Photo courtesy of Bryan Rosensteel

As the invasive population of blue catfish threaten to throw off the ecological balance in the Chesapeake Bay, the state of Maryland has come up with a way to get more of the catfish out of the water and put them to good use.

In a new food program, state institutions like prisons, hospitals, public schools, and universities will put Maryland-caught blue catfish on the menu.

The Maryand Departments of General Services, Agriculture, and Natural Resources awarded contracts to Reliant Fish Co. and Congressional Seafood Co. to provide the fish to the state institutions.

State leaders call the program a win-win, since it provides quality protein and also reduces the invasive species’ negative impact on the Potomac River and the Bay, by providing a reliable market.

What’s more, the program will put inmates to work distributing cases of the blue catfish. State institution will buy cases directly from Maryland Correctional Enterprises, a program that gives offenders structured employment and job training.

The new statewide contract can be used by Maryland counties, municipal corporations, and public agencies to meet their food service needs. One case of blue catfish contains 40 pieces of four-ounce portions. It’s a tasty, local protein option.

“This statewide purchasing program will allow us to curb population growth of this destructive species while building new, sustainable markets for our watermen,” said Agriculture Secretary Joe Bartenfelder.

Maryland watermen have the means and ability to harvest blue catfish, but have been lacking a strong market for their catch.
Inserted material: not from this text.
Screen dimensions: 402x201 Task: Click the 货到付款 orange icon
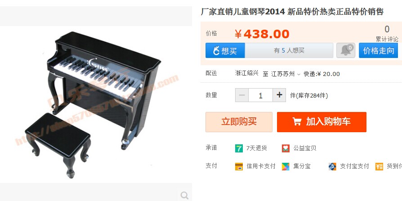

The Department of Agriculture’s seafood marketing program continues to make a concentrated effort to raise public awareness and promote the consumption of the flaky white fish.

“Invasive species like blue catfish threaten sensitive ecosystems and habitats by outcompeting established and native species,” Maryland Natural Resources Secretary Mark Belton said. “Any effort to mitigate or reduce their threat to our environment is a win, and that’s why we encourage anglers and watermen to capture and keep them.”

Blue catfish are native to the Mississippi, Missouri and Ohio river basins, but were introduced to Virginia waterways for sport in the 1960s. Since then, their population has spread throughout the Bay and its creeks and rivers. Blue catfish feed on important native species like rockfish and crabs, as well as mussels, clams and perch. They also outcompete native species for the resources available in the Bay.